Badgerina · 05/09/2012 17:03

Jelly15 - The first time I took DS1 round to ex's mum's place (at 1 week postpartum wtf was I thinking??????), I was changing his nappy and he was crying for boob. As soon as his nappy was on, she just whipped him away and into another room "he doesn't want boobie, he wants his grandmother, yes, yes he does, doesn't he".

I went fucking mental Blush.

MrsTerrysChocolateOrange · 05/09/2012 17:05

My DF is weird and sometimes selfish and can be annoying and the adores the ground DD walks on. DFIL is weird and sometimes selfish and can be annoying but doesn't really care about DD, doesn't ask about her and changes the subject when DH is proudly telling him something. Even DH acknowledges that it is very easy to forgive my DF anything because he loves DD so much. Less easy to forgive his DF.

Treasure your loving and dotty MIL.

WelshMaenad · 05/09/2012 17:06

I wish my MIL was one tenth as engaged with my kids as yours sounds, but sadly all OUR rows are concerned with the fact that they come pretty far down on her list of priorities, as does her son.

Sigh. You are lucky.

RubyrooUK · 05/09/2012 17:33

Agree entirely with most people on here that she is just being dotty grandma. Bit annoying sometimes but a great boon as your DD gets older.

I remember once DS was 10 weeks old, went to a family party and he got very agitated and wanted me to hold him all the time (well, he was 10 weeks old!) MIL kept taking him and saying how grandma could fix it, with the result of a hysterical baby. This carried on for ages and in the end I just took him back firmly.

This kind of thing happened a fair bit where she was desperate to build a relationship with DS when he was just a bit young and didn't have much interest in anyone outside his parents (well, mum).

Roll on a while and I asked MIL to travel 4 hours to watch our now 2 year old DS for the evening so I could attend a necessary work event (DH was away). She did so without complaint. Even though he spent the whole time asking for biscuits and demonstrating his incredible, appalling dramatic sulks, she was laughing and showing me pictures of his terrible sulking which she found hilariously cute. She couldn't wait to come back and repeat the whole process!

I am so glad I didn't let minor irritations bubble over when she was being a dotty granny desperate to show off her grandchild and build a relationship. Because if she rates you and adores your child, that is something worth hanging onto.

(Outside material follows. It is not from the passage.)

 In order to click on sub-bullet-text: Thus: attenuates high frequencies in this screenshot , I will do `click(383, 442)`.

IShallCallYouSquishy · 05/09/2012 17:42

@ "can't love my child as much as I do"

When I had my DD, first GC for my side of family my mum said this... "that rush of unconditional love you have when you have a baby? It's just the same as you have for a GC" I nearly cried as it was so lovely. Understanding the motherly love thing now I am a mum, For my mum to say she loves my DD the same way she loves me just shows how much she means to her. I thought it was wonderful!

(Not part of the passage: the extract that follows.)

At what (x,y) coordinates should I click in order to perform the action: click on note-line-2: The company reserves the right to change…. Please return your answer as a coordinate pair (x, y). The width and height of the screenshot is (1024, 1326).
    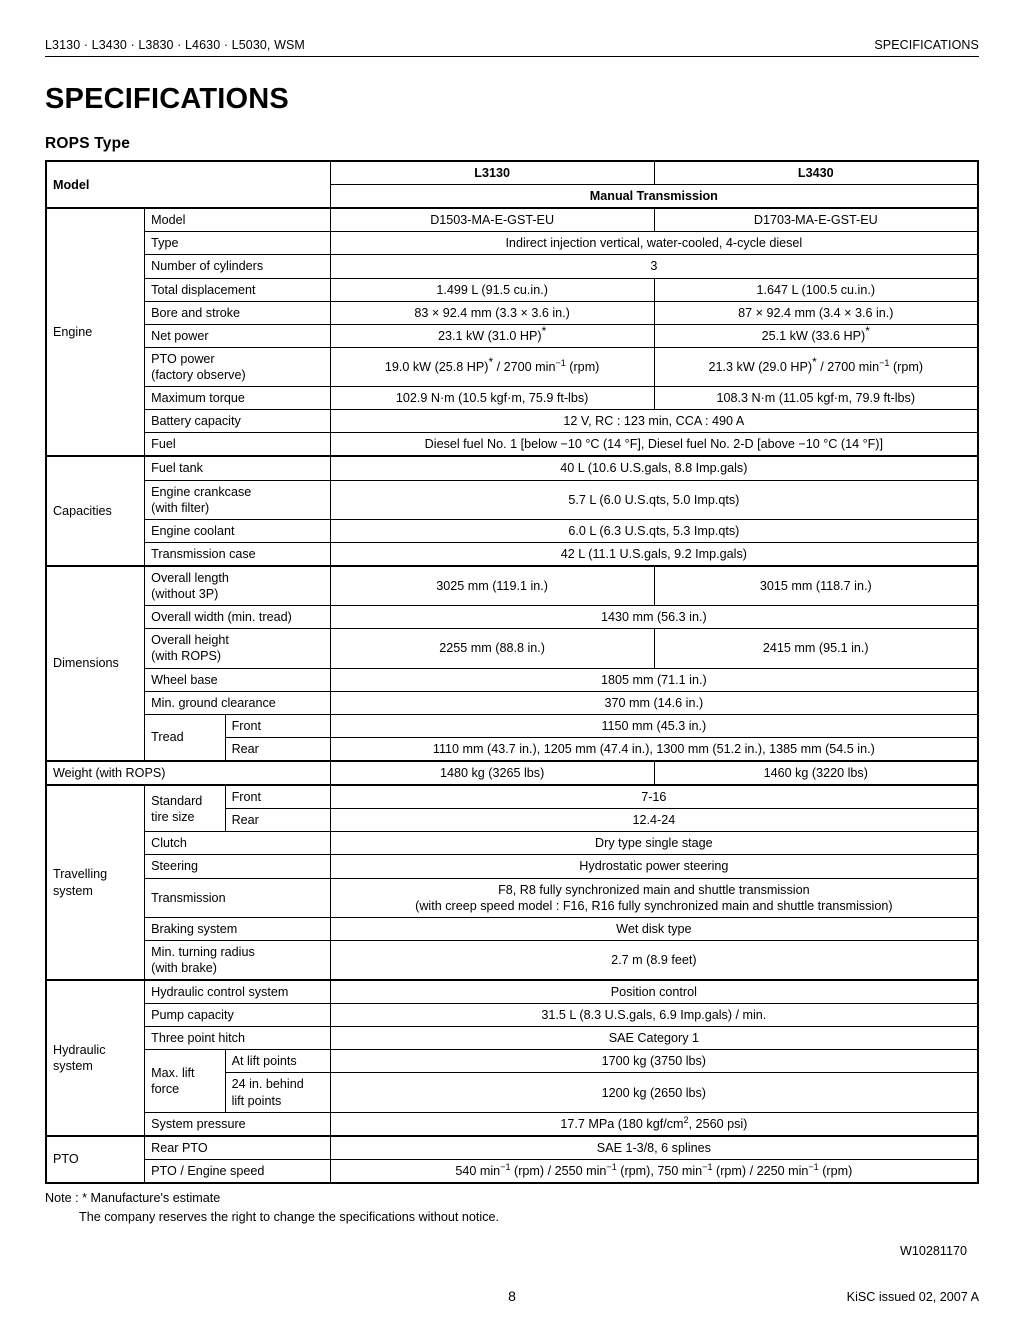
    Looking at the image, I should click on (290, 1216).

I think she does sound a bit dotty, like most grandparents, but a complete gem Grin

handheldhoover · 06/09/2012 00:42

This reply has been deleted

Message withdrawn at poster's request.

humblebumble · 06/09/2012 00:58

To the OP. I agree with most of the poster's your MIL sounds like she is lovely. Very overexcited and much like my MIL.

I just take a deep breath and smile as I love my MIL and I love that she loves our children unconditionally. It's so amazing that someone else other than me and DH would feel like that about our DC's.

Honestly, I do find some of my MIL's comments irritating but like many others say I just take a deep breath and realise that it comes from a good place. As the DC's have got older it really isn't as sensitive as it was during the first few years.